Selected text

···

# Below Griggs Dam



## yuwen (Oct 29, 2017)

I am not an experienced angler who fishes for smallies and I wanted to know if the below dam area of griggs is even worth going to right now. Also if anyone has any tips I WOULD REALLY appreciate them.


----------



## acklac7 (May 31, 2004)

Put your time in below there and it's worth it. Don't expect to show up once or twice and knock them dead. But yeah, there's definitely Fish in there. Bring waders and be safe.


----------



## yuwen (Oct 29, 2017)

acklac7 said:


> Put your time in below there and it's worth it. Don't expect to show up once or twice and knock them dead. But yeah, there's definitely Fish in there. Bring waders and be safe.


Thanks for the info. 
What I really wanted to know is if its too cold for the fish to be around there and if I should fish the spillway.


----------



## acklac7 (May 31, 2004)

yuwen said:


> Thanks for the info.
> What I really wanted to know is if its too cold for the fish to be around there and if I should fish the spillway.


No, not too cold at all. Next two weeks should be prime. Look for fish busting Shad downstream.


----------



## Cats1967 (May 25, 2017)

I am planning on being there Sunday morning if things work out. Going after catfish and saugeye or bass. Not a Griggs expert, the fishing pressure there has kept me away but resently I have decided to give it a chance.


----------



## acklac7 (May 31, 2004)

It's not the pressure you need to worry about, it's the time on the water. There's really no substitute. Griggs can be a fickle beast.


----------



## USMC-BUCKEYE (Apr 2, 2010)

acklac7 said:


> It's not the pressure you need to worry about, it's the time on the water. There's really no substitute. Griggs can be a fickle beast.


Like you know anything about Griggs .

Seriously though it’s super hot and cold through that stretch. Sometimes you’ll get 50 fish sometimes you’ll get none. Learning the gauges and habits of the river species you’re targeting will increase your odds a bit.


----------



## yuwen (Oct 29, 2017)

Cats1967 said:


> I am planning on being there Sunday morning if things work out. Going after catfish and saugeye or bass. Not a Griggs expert, the fishing pressure there has kept me away but resently I have decided to give it a chance.

···

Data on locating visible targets

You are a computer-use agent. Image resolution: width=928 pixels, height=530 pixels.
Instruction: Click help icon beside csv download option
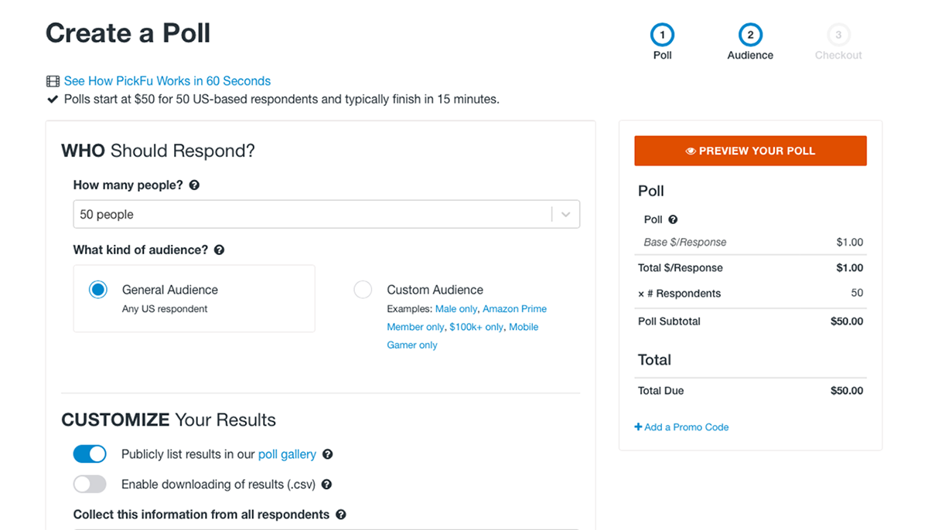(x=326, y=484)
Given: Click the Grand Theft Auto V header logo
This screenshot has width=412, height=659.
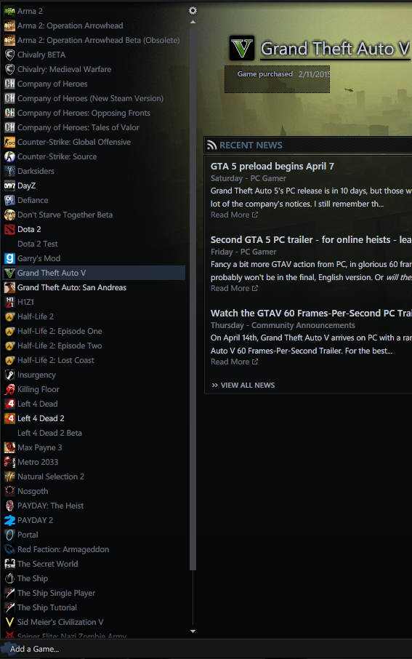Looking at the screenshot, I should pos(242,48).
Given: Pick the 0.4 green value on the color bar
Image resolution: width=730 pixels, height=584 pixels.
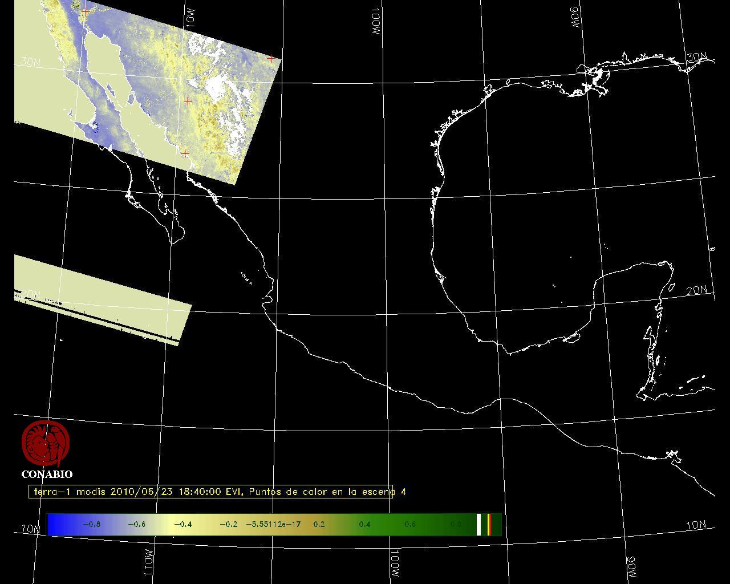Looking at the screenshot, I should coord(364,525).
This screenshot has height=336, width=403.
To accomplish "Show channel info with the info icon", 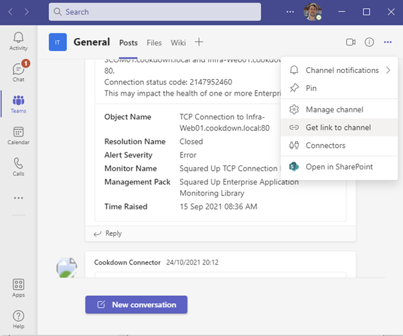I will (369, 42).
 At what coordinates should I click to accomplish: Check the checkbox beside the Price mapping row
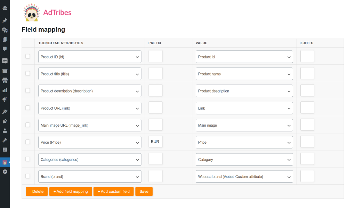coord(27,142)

···

Given request 1
In the forum thread about fishing below Griggs Dam, what does acklac7 say to look for downstream?
Given request 2
Transcribe the Griggs Dam thread word for word, everything from "## USMC-BUCKEYE (Apr" down to "odds a bit.".

Response 1
Fish busting shad.

Response 2
## USMC-BUCKEYE (Apr 2, 2010)

acklac7 said:


> It's not the pressure you need to worry about, it's the time on the water. There's really no substitute. Griggs can be a fickle beast.


Like you know anything about Griggs .

Seriously though it’s super hot and cold through that stretch. Sometimes you’ll get 50 fish sometimes you’ll get none. Learning the gauges and habits of the river species you’re targeting will increase your odds a bit.